Да, как только что сказал Эндрю, возможно, лучше всего сначала создать справочную таблицу (= LUT) => создать фрейм данных с двумя столбцами (zip_code и value), например, так:
# Sample data set (because we don't have yours):
data = rbind.data.frame(cbind("dummy"="AA", "Zipcode"="41042"),
cbind("dummy"="BB", "Zipcode"="25911"),
cbind("dummy"="CC", "Zipcode"="41041"),
cbind("dummy"="DD", "Zipcode"="41038"),
cbind("dummy"="EE", "Zipcode"="05077"),
stringsAsFactors=F)
data_copy = data
# Build the LUT dataframe (here, only 2 vars with 3 records, but you can put 9 vars with 37 records if you need):
LUT = rbind.data.frame(cbind("zip_code"="25911", "White"=0.857, "Yellow"=0.112),
cbind("zip_code"="41041", "White"=0.952, "Yellow"=0),
cbind("zip_code"="41042", "White"=0.917, "Yellow"=NA), stringsAsFactors=F)

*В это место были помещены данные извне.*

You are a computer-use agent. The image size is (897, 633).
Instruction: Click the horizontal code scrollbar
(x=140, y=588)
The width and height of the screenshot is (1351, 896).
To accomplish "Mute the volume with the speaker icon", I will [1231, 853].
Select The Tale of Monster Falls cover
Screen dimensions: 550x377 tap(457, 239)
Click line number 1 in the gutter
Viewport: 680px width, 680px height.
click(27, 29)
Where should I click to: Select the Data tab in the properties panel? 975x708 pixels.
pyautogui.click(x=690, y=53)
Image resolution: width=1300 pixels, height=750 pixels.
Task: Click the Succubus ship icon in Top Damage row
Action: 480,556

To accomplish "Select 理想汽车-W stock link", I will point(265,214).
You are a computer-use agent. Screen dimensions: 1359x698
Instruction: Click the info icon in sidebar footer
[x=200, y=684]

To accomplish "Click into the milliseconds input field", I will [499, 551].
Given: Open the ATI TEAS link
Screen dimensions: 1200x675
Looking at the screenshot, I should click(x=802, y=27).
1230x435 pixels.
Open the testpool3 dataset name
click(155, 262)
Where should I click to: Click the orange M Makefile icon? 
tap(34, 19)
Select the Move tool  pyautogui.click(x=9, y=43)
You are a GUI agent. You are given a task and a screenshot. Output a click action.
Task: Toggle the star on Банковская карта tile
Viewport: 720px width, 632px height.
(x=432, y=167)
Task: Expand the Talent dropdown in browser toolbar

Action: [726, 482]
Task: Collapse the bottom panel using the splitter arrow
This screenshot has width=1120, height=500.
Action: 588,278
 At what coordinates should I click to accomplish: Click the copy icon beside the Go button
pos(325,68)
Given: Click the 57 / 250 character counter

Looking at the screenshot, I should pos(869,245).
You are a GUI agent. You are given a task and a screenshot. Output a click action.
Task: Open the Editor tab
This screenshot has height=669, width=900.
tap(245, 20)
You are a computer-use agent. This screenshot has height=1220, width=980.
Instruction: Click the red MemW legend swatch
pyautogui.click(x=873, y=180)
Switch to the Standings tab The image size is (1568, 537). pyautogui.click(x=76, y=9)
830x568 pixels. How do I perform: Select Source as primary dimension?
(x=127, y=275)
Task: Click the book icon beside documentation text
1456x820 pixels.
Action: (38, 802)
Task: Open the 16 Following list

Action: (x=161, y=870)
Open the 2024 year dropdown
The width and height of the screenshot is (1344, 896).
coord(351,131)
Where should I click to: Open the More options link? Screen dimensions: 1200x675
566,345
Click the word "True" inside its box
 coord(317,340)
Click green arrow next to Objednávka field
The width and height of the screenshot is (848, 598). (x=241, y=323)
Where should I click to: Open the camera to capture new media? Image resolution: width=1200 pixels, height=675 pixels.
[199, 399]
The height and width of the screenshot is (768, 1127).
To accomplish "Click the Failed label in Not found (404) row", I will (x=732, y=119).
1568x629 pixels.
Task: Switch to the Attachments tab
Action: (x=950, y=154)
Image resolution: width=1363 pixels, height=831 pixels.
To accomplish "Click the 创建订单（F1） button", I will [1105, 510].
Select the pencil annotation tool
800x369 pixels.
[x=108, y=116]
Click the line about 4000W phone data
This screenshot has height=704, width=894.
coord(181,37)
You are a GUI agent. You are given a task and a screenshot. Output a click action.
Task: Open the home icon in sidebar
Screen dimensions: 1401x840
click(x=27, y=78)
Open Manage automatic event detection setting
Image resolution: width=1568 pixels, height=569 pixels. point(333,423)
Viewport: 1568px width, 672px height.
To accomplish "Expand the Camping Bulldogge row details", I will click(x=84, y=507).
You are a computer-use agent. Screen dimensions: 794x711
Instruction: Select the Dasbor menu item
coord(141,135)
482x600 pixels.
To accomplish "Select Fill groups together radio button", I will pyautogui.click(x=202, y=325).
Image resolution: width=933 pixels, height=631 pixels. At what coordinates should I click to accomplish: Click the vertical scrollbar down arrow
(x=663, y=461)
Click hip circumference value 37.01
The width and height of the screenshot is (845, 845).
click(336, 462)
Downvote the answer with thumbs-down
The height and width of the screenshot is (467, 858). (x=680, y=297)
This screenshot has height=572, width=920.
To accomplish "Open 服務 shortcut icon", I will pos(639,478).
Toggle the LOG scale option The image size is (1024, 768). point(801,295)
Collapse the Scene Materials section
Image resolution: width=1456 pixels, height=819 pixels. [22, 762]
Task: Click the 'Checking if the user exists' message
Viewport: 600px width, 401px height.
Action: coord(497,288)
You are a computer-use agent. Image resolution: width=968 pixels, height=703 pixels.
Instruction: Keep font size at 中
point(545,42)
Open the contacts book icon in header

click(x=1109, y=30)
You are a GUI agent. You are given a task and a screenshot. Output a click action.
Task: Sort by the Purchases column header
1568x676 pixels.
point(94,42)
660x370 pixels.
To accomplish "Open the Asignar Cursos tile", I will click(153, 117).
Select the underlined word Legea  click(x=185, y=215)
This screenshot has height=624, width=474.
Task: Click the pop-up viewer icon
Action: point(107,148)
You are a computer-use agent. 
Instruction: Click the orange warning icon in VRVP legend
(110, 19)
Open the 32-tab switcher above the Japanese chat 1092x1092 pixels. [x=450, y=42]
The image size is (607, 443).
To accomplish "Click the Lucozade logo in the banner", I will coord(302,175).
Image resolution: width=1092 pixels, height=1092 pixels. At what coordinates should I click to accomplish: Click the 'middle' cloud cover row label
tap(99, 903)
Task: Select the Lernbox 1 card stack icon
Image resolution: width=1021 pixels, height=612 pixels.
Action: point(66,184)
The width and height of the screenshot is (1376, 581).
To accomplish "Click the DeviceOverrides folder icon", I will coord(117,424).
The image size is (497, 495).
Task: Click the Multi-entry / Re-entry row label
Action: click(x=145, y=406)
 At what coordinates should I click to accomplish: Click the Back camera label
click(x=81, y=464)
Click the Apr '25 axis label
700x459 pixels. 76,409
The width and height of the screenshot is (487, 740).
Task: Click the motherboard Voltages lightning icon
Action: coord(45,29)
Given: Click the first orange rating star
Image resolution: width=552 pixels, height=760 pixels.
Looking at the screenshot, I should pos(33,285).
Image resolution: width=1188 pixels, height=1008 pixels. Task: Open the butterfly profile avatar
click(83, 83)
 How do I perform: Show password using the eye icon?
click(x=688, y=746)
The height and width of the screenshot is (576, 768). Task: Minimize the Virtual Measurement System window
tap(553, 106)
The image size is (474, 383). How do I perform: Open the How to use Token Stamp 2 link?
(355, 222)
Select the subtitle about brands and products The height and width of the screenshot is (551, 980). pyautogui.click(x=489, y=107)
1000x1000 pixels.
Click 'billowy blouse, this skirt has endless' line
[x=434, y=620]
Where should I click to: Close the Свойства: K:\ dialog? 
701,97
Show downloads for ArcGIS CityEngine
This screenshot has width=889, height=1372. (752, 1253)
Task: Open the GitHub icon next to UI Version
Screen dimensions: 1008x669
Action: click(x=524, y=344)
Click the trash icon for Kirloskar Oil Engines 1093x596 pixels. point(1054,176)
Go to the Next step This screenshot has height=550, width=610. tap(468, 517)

# Then, I load the dplyr library to get available the left_join function:
library(dplyr)
# Then, to get all the columns (here, White and Yellow) in the data object:
data <- left_join(data, LUT, by=c("Zipcode"="zip_code"))
# Or, instead of the previous line code, to get for example only the White column in the data object:
data_copy <- left_join(data_copy, LUT[, c("zip_code", "White")], by=c("Zipcode"="zip_code"))
# If you want to replace all the NA by 0 in a specific column (here, White), do this :
data_copy$White <- ifelse(is.na(data_copy$White), 0, data_copy$White)
Примечание: вы можете использовать функцию слияния вместо left_join, если хотите.